In some embodiments, the time validation with respect to the network component 210 is also carried out based on the second difference Δ2. Taking into account the second difference Δ2 may serve as an additional level of security or to validate the first difference Δ1 and the conclusions drawn from it. This introduces a further check to confirm the reliability of the first difference Δ1 and to detect potential errors at an early stage.

The criteria for the second difference Δ2 can be defined in the same way as the criteria for the first difference Δ1. In particular, a second difference Δ2 which is greater than a threshold may indicate an error. Similarly, a negative second difference Δ2 may indicate an error, in particular an overflow.

In some embodiments, the network component 210 comprises a plurality of local clocks, wherein the time validation is carried out separately for each local clock. In particular, a digital system with multiple ports, such as a switch, can have a separate hardware-based local time for each port, which must be correctly converted to a local time valid for the entire system in order to distribute the global time throughout the system.

In some embodiments, the method 100 is used in safety-critical applications, such as the automated driving of vehicles.
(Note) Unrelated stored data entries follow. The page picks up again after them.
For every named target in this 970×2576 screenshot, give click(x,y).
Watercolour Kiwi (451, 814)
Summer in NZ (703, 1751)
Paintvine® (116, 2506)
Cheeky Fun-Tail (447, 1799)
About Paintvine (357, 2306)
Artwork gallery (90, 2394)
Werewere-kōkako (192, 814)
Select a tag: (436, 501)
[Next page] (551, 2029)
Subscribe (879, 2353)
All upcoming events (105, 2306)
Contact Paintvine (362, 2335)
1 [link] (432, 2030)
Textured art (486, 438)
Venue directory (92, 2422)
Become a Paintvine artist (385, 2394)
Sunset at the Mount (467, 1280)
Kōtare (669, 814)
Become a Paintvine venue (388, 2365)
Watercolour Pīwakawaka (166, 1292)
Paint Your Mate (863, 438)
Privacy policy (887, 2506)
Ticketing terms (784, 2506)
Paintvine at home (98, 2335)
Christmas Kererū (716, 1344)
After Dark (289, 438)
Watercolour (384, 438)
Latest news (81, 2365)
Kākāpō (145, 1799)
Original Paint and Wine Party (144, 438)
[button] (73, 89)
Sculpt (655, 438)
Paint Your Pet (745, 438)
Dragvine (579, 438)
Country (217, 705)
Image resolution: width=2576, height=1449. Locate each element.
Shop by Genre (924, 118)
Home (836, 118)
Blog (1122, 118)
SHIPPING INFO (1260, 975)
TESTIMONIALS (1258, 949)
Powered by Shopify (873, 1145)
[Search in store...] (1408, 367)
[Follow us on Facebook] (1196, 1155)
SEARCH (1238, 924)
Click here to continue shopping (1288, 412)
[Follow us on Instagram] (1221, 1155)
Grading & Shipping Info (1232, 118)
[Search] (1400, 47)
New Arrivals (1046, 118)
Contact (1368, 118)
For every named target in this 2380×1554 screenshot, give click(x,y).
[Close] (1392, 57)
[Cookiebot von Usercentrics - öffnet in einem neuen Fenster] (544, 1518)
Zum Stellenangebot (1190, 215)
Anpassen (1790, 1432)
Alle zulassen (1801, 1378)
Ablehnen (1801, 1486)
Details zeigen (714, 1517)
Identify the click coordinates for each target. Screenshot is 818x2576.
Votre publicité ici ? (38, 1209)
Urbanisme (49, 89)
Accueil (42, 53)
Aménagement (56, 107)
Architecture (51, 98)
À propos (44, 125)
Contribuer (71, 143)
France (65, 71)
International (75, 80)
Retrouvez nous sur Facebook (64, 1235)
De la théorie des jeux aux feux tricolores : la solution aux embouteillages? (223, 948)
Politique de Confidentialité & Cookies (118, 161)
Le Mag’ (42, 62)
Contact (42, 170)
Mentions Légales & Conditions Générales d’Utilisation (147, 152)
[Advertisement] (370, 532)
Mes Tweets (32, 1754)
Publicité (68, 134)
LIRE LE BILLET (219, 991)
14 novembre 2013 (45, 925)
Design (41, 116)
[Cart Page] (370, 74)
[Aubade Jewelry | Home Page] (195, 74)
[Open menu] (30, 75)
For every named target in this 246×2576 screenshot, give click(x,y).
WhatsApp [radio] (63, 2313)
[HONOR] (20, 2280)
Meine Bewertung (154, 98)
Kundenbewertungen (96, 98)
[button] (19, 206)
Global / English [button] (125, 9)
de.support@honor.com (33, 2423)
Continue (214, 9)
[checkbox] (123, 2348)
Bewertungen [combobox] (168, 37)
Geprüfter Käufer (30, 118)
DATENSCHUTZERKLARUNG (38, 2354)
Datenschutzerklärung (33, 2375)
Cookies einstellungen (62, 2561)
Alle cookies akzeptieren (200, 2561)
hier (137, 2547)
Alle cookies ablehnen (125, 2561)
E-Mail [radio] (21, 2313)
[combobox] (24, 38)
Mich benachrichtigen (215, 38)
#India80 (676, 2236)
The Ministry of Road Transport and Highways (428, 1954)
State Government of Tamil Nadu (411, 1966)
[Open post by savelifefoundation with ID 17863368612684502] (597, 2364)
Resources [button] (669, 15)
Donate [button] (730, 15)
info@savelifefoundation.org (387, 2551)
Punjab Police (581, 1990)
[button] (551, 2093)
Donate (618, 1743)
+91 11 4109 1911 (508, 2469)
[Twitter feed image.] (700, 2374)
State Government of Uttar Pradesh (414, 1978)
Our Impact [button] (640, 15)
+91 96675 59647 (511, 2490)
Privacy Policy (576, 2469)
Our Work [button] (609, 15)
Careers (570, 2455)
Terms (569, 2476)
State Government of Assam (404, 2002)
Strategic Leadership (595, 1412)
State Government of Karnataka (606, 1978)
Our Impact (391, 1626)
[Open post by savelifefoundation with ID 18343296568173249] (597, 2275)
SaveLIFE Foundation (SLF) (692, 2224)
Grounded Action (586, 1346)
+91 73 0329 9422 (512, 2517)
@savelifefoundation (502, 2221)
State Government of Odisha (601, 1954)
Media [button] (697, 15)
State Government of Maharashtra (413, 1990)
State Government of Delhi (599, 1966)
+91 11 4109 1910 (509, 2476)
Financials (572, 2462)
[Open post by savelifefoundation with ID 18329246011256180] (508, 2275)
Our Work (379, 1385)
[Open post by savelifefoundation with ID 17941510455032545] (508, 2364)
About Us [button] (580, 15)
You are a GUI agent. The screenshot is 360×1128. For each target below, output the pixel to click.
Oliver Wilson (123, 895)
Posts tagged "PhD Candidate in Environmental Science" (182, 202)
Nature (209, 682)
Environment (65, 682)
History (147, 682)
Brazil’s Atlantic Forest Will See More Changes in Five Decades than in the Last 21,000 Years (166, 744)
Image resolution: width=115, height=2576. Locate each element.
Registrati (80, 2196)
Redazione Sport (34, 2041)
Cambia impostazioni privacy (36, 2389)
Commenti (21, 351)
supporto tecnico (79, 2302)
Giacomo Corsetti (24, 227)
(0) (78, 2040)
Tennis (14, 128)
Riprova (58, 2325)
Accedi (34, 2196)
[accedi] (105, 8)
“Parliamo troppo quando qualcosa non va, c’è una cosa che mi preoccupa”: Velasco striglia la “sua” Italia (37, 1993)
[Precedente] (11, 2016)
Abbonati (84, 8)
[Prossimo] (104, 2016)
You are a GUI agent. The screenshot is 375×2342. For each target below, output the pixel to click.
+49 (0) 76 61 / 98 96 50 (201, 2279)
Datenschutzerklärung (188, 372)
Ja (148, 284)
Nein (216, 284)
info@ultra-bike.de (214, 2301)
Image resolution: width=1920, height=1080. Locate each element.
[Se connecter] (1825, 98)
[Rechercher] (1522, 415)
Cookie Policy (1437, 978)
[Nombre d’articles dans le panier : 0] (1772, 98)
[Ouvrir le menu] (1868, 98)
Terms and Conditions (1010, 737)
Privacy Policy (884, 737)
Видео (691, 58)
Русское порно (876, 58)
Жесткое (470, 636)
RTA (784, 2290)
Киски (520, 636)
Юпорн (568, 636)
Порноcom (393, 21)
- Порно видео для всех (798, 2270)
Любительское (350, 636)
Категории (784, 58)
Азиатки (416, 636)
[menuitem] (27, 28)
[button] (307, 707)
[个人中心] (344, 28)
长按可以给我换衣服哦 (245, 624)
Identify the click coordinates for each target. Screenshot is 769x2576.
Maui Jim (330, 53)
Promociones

To carry out the automated driving, a large number of components such as sensors, control units, switches etc. is provided, which are connected to each other in a network. The time validation according to the present disclosure contributes to the safe and reliable operation of this network and thus to safe and reliable automated driving.

According to the present disclosure, a temporal relation of a local clock is determined by determining a difference in the local time at two defined time points. In other words, an offset of the local time is determined. This relation or time difference must meet certain conditions in the fault-free case, such as being within a specific interval and/or always having a positive value. If this is not the case, a fault can be detected. For example, an overflow of the local clock can be detected if the difference is negative. This makes it possible to correctly identify a permanent error and to avoid misclassifying it as a temporary (transient) error. As a result a reliable time validation is made possible.

Although the present disclosure has been illustrated and explained in greater detail using preferred exemplary embodiments, the disclosure is not restricted by the examples disclosed and other variations can be derived therefrom by the person skilled in the art without departing from the scope of protection of the present disclosure. It is therefore clear that a large number of variations exists. It is also clear that exemplary embodiments cited are really only examples which are not in any way to be understood as limiting, for example, the scope of protection, the application possibilities or the configuration of the disclosure. On the contrary, the preceding description and the description of the figures enable the person skilled in the art to put the exemplary embodiments into practice, wherein the person skilled in the art, knowing the disclosed idea, can make various changes, for example with regard to the function or arrangement of individual elements mentioned in an exemplary embodiment, without departing from the scope of protection which is defined by the claims and their legal equivalents, such as further explanations in the description.

The foregoing disclosure has been set forth merely to illustrate the present disclosure and is not intended to be limiting. Since modifications of the disclosed embodiments incorporating the spirit and substance of the present disclosure may occur to persons skilled in the art, the invention should be construed to include everything within the scope of the appended claims and equivalents thereof.